Overview
Some data like MHTML[^] contain parts that are encoded as quoted-printable[^] data stream. That format is quite simple:
- All printable ASCII characters may be represented by themselves, except the equal sign
- Space and tab may remain as plain text unless they appear at the end of a line
- All other bytes are represented by an equal sign followed by two hex digits representing the byte value
- No line must be longer than 76 characters: if they were longer, they are broken by a trailing equal sign
Example
The following quoted-printable encoded text...
This is a long text with some line break and some encoding of the equal sig=
n (=3D).
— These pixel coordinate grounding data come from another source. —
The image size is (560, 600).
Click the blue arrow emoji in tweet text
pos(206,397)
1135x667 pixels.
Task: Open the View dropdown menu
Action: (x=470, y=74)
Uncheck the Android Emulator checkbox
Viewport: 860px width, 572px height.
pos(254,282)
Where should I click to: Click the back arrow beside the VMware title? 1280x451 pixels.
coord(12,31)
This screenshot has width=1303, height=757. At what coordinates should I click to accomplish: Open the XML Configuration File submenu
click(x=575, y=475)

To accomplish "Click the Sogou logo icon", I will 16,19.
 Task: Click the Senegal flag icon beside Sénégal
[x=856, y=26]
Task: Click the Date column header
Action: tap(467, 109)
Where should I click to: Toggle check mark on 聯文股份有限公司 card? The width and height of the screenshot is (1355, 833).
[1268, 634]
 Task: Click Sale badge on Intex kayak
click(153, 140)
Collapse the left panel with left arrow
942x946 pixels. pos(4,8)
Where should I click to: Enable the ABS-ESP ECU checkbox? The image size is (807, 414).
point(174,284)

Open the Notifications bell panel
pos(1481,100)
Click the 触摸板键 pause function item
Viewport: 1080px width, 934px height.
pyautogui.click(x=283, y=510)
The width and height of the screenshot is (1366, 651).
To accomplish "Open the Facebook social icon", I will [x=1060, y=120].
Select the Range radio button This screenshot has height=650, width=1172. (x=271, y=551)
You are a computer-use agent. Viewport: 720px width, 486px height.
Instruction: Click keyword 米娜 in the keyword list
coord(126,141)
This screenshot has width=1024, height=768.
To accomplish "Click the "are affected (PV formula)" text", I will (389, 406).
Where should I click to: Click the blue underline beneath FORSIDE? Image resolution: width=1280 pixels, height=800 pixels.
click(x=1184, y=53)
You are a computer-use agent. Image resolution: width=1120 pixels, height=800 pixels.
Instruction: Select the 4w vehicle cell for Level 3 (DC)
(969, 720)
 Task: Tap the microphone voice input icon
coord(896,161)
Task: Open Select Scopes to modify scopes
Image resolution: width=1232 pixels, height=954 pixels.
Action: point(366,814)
Any line longer than 76 characters are broken up into lines of 76 =
characters with a trailing equal sign.
...results in the following after decoding...
This is a long text with some line break and some encoding of the equal sign (=).
Any line longer than 76 characters are broken up into lines of 76 characters with a trailing equal sign.
The Trick
I came up with the following Regex since I could not find a suitable class in the .NET framework to decode quoted-printable data.
string raw = ...;
string txt = Regex.Replace(raw, @"=([0-9a-fA-F]{2})|=\r\n",
m => m.Groups[1].Success
? Convert.ToChar(Convert.ToInt32(m.Groups[1].Value, 16)).ToString()
: "");
Where to go from here
Once you have the decoded text, you can for example strip off all HTML tags, e.g.:
string textonly = HttpUtility.HtmlDecode(Regex.Replace(txt, @"<[\S\s]*?>", ""));
Console.WriteLine("{0}", textonly);
Input:
<a href=""#print_link"">Expression<Action<T>> expr = s => Console.WriteLine("{0}", s);
Output:
Expression<Action<T>> expr = s => Console.WriteLine("{0}", s);
Finally, the plain text can be searched for some pattern, e.g.:
var q = from m in Regex.Matches(textonly,
@"Expression\s*<\s*Action\s*<\s*\w+\s*>\s*>\s*(\w+)\s*=")
.Cast<Match>()
select m.Groups[1].Value;
q.Aggregate(0, (n, v) => { Console.WriteLine("{0}: Expression<Action<T>> {1}", ++n, v); return n; });
Possible output:
1: Expression<Action<T>> calculate
2: Expression<Action<T>> print
3: Expression<Action<T>> store
Summary
Performance may not be optimal, but it keeps me going with my other tasks... ;-)